**WORK ORDER:**
Set down exactly, from the records below, the line with "Food (562, 229)" through the line with "For Him (881, 1596)", and nothing else.

(Stored items)
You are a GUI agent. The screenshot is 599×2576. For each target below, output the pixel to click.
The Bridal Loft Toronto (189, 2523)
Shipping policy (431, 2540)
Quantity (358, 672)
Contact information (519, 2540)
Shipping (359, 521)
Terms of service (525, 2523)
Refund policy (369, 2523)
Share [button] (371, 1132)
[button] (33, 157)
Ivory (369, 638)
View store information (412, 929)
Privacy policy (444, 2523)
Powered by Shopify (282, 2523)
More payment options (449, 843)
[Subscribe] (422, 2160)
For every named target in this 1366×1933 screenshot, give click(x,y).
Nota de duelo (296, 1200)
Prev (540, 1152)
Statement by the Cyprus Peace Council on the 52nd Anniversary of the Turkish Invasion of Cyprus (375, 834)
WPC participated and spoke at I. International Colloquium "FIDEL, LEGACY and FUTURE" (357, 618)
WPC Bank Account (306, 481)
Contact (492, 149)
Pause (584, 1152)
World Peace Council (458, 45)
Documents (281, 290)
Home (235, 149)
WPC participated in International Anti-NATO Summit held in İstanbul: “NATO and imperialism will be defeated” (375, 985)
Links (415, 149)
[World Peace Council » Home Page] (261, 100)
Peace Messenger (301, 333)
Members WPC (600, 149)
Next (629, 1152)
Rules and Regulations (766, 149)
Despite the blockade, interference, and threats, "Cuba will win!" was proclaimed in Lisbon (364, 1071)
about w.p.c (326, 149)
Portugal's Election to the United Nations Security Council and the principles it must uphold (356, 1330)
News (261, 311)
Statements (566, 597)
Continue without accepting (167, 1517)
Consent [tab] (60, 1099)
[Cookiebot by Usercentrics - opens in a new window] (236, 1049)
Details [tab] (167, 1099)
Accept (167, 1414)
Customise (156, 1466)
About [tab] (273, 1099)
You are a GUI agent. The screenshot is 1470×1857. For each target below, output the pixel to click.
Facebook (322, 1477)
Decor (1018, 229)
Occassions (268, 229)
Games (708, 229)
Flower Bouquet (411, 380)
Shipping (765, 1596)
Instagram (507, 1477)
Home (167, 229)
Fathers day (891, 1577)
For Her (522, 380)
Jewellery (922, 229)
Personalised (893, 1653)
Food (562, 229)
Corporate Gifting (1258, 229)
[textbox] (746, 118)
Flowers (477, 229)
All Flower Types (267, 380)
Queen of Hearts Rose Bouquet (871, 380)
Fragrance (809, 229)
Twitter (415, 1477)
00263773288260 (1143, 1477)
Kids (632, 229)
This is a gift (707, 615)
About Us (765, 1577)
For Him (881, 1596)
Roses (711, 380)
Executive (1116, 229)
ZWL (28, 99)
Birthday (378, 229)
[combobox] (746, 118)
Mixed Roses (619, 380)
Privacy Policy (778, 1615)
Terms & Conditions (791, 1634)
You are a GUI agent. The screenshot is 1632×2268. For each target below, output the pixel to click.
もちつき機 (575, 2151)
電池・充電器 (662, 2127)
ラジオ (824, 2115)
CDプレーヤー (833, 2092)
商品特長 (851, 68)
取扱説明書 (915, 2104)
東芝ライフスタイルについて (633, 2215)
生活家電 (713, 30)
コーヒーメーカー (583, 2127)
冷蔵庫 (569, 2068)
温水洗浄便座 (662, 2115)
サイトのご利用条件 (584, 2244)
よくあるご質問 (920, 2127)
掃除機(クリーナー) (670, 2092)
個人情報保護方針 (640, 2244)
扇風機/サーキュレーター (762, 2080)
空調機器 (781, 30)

**RESPONSE TO THIS EXERCISE:**
Food (562, 229)
Corporate Gifting (1258, 229)
[textbox] (746, 118)
Flowers (477, 229)
All Flower Types (267, 380)
Queen of Hearts Rose Bouquet (871, 380)
Fragrance (809, 229)
Twitter (415, 1477)
00263773288260 (1143, 1477)
Kids (632, 229)
This is a gift (707, 615)
About Us (765, 1577)
For Him (881, 1596)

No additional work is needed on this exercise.